◆ DATA FOR THIS EXERCISE:
============
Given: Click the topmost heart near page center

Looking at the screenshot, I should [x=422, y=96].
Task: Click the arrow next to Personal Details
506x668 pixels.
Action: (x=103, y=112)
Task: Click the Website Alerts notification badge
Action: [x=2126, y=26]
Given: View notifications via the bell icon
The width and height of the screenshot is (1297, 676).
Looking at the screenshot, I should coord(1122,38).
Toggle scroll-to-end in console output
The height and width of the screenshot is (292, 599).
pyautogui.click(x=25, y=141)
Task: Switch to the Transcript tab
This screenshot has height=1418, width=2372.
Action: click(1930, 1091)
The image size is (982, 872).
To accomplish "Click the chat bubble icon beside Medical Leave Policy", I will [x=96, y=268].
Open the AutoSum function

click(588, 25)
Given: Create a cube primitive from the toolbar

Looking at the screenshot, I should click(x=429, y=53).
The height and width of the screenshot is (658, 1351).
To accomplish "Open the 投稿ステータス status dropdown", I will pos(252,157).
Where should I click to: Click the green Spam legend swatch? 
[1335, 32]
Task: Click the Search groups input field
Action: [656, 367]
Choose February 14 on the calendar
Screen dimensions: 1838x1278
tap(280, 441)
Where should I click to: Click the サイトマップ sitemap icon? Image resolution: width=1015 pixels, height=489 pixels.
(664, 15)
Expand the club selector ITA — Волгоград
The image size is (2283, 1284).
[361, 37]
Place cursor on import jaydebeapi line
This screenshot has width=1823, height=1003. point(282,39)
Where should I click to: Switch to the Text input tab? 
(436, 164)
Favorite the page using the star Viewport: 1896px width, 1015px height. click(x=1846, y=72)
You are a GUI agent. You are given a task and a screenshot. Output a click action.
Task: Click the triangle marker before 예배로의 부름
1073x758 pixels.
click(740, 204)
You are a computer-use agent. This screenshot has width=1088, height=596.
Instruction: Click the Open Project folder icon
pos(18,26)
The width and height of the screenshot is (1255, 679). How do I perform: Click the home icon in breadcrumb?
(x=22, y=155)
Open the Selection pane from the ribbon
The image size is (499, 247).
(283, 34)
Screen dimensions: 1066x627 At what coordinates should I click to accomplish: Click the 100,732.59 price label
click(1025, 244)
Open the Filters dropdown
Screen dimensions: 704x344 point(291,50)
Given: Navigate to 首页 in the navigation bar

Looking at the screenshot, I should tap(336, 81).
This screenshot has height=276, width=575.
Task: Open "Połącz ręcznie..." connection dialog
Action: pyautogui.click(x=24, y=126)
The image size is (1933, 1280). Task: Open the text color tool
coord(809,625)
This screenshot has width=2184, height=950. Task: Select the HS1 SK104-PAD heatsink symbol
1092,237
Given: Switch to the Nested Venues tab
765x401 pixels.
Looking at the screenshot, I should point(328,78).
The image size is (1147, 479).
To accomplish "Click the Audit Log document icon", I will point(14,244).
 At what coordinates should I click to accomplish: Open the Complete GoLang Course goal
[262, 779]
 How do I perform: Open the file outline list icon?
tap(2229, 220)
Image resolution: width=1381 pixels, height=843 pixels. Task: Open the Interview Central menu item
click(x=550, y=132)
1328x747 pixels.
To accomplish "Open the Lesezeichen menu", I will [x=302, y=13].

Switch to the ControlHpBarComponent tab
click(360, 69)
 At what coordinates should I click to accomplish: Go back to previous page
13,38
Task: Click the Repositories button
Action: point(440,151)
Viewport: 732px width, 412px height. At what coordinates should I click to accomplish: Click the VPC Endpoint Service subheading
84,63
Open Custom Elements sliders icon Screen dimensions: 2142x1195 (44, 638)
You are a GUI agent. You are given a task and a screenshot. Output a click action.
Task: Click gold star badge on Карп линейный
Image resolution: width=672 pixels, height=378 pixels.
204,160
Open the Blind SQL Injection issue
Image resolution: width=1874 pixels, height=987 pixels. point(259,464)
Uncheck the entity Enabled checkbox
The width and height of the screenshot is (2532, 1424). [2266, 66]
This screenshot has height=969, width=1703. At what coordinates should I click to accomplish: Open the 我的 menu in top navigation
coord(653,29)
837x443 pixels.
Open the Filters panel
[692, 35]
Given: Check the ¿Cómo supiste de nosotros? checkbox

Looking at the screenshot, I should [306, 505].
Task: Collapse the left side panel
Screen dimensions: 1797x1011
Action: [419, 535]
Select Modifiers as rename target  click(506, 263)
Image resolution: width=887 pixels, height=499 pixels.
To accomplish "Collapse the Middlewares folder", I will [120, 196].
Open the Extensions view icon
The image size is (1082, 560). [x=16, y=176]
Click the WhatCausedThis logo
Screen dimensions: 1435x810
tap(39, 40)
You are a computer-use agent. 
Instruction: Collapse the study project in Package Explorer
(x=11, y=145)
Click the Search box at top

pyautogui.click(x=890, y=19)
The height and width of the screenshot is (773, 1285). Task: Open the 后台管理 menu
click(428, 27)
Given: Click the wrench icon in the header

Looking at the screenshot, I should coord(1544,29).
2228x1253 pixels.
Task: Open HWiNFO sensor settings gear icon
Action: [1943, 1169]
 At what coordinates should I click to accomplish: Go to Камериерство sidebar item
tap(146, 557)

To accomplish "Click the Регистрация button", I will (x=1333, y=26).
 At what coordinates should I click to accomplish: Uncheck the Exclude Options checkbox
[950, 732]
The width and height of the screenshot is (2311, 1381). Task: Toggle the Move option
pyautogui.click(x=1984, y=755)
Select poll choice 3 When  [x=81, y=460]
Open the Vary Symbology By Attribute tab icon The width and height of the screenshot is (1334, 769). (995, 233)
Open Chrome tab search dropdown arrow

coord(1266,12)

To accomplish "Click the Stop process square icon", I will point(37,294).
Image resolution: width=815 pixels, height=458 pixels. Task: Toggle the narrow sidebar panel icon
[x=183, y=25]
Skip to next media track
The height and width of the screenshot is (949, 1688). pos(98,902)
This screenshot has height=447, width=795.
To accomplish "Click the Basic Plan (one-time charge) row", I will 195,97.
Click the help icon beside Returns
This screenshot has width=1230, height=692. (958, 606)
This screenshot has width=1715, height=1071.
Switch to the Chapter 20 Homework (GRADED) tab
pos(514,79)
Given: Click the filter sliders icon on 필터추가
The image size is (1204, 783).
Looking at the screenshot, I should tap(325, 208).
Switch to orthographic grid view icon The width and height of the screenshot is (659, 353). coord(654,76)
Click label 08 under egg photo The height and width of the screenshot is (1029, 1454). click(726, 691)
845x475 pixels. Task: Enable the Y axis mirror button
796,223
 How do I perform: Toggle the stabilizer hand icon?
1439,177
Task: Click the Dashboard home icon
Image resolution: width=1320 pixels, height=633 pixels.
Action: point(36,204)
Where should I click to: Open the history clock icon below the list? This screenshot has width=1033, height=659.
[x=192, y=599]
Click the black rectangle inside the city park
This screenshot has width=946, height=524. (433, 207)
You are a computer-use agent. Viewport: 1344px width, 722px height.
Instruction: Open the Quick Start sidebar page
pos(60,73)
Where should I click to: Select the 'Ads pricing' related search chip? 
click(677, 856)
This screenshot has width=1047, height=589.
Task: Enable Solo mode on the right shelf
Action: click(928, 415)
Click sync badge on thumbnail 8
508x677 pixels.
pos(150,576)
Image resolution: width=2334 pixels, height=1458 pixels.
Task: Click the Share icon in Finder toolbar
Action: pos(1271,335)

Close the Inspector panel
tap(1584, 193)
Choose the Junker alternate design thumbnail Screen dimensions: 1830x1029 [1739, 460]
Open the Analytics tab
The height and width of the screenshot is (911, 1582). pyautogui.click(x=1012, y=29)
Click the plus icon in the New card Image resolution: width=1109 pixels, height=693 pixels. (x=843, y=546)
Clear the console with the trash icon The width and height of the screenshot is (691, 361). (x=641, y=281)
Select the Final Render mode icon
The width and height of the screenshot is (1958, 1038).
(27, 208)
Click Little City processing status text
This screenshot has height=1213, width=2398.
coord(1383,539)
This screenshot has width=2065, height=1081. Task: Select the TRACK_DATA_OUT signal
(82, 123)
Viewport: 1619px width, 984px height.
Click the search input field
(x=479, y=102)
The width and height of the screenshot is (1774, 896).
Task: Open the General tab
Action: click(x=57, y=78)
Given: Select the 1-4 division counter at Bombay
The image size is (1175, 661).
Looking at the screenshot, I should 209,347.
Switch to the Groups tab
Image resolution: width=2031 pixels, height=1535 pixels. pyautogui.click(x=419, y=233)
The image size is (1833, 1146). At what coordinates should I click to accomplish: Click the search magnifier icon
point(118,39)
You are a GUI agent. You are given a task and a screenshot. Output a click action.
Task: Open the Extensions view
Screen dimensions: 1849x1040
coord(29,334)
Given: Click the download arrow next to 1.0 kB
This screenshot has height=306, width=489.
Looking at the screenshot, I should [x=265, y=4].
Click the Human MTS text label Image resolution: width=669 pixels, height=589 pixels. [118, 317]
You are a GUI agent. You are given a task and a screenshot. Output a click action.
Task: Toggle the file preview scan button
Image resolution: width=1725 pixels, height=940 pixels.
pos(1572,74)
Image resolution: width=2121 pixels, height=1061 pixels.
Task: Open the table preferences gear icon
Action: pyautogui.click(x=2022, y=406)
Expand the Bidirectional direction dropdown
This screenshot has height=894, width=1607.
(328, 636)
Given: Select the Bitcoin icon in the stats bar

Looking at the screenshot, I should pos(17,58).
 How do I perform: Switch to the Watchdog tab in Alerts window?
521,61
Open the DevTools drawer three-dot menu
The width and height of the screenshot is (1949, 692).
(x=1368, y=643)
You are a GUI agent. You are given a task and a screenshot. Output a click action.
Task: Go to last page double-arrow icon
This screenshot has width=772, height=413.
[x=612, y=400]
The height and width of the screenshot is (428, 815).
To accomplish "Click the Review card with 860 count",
============
Every line from the line containing "Given: Select the 1-4" to the last line of the material above must be repeated exactly, and no other line.

◆ EXERCISE ANSWER:
Given: Select the 1-4 division counter at Bombay
The image size is (1175, 661).
Looking at the screenshot, I should 209,347.
Switch to the Groups tab
Image resolution: width=2031 pixels, height=1535 pixels. pyautogui.click(x=419, y=233)
The image size is (1833, 1146). At what coordinates should I click to accomplish: Click the search magnifier icon
point(118,39)
You are a GUI agent. You are given a task and a screenshot. Output a click action.
Task: Open the Extensions view
Screen dimensions: 1849x1040
coord(29,334)
Given: Click the download arrow next to 1.0 kB
This screenshot has height=306, width=489.
Looking at the screenshot, I should [x=265, y=4].
Click the Human MTS text label Image resolution: width=669 pixels, height=589 pixels. [118, 317]
You are a GUI agent. You are given a task and a screenshot. Output a click action.
Task: Toggle the file preview scan button
Image resolution: width=1725 pixels, height=940 pixels.
pos(1572,74)
Image resolution: width=2121 pixels, height=1061 pixels.
Task: Open the table preferences gear icon
Action: pyautogui.click(x=2022, y=406)
Expand the Bidirectional direction dropdown
This screenshot has height=894, width=1607.
(328, 636)
Given: Select the Bitcoin icon in the stats bar

Looking at the screenshot, I should pos(17,58).
 How do I perform: Switch to the Watchdog tab in Alerts window?
521,61
Open the DevTools drawer three-dot menu
The width and height of the screenshot is (1949, 692).
(x=1368, y=643)
You are a GUI agent. You are given a task and a screenshot. Output a click action.
Task: Go to last page double-arrow icon
This screenshot has width=772, height=413.
[x=612, y=400]
The height and width of the screenshot is (428, 815).
To accomplish "Click the Review card with 860 count",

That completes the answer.